PROMPT: What is needed is a word-for-word copy of every record below, minus the pictures.
START RECORDS PROVIDED
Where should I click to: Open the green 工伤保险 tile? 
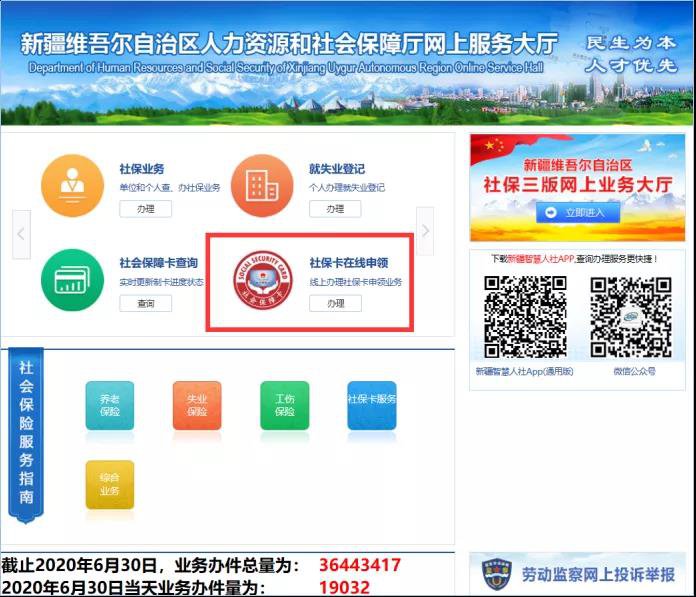click(285, 405)
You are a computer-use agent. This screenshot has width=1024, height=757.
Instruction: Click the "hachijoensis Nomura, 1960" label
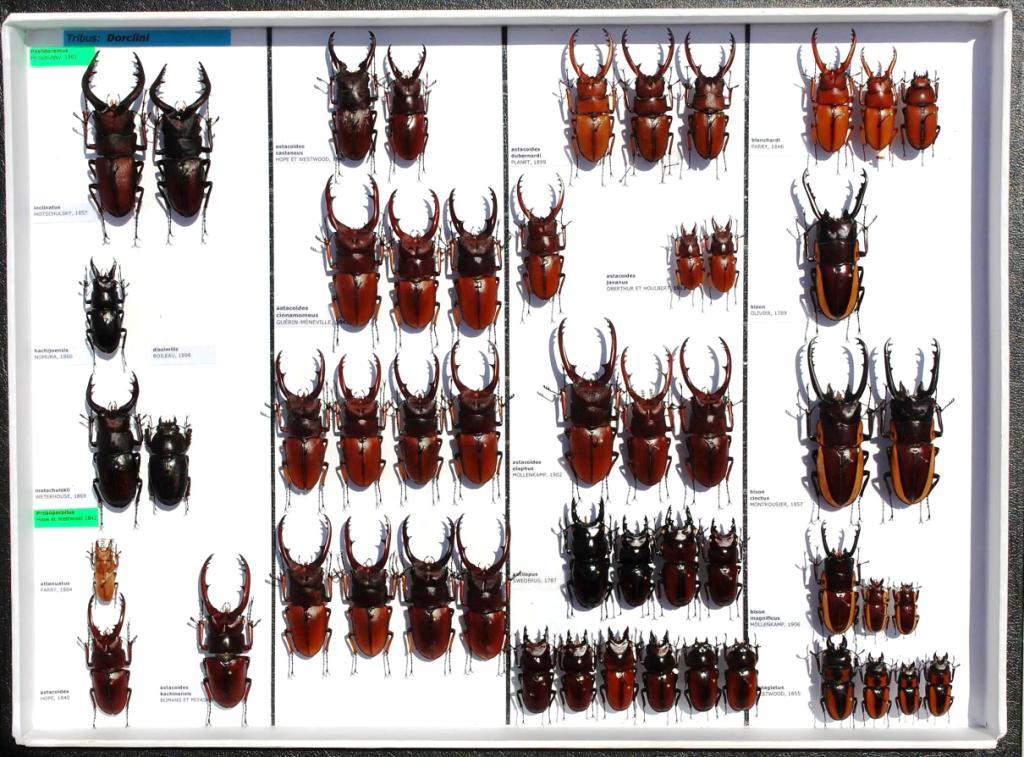coord(54,353)
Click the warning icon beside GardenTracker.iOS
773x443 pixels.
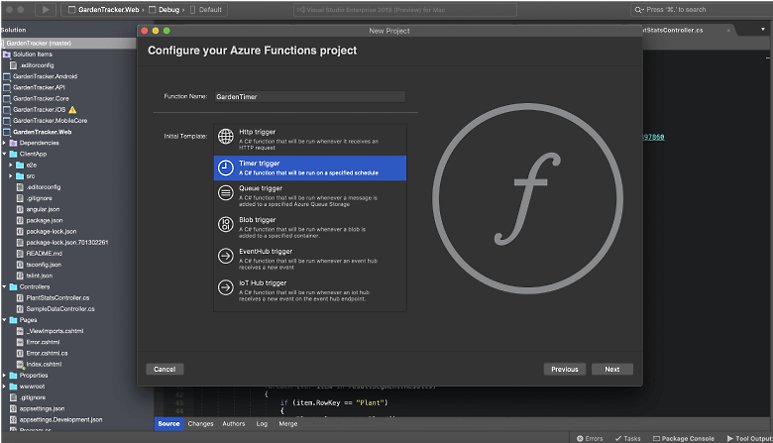(x=72, y=109)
END RECORDS PROVIDED
WRITTEN RESPONSE:
Where should I click to: Open the green 工伤保险 tile? 
click(285, 405)
You are a computer-use agent. This screenshot has width=1024, height=757.
Instruction: Click the "hachijoensis Nomura, 1960" label
coord(54,353)
Click the warning icon beside GardenTracker.iOS
773x443 pixels.
(x=72, y=109)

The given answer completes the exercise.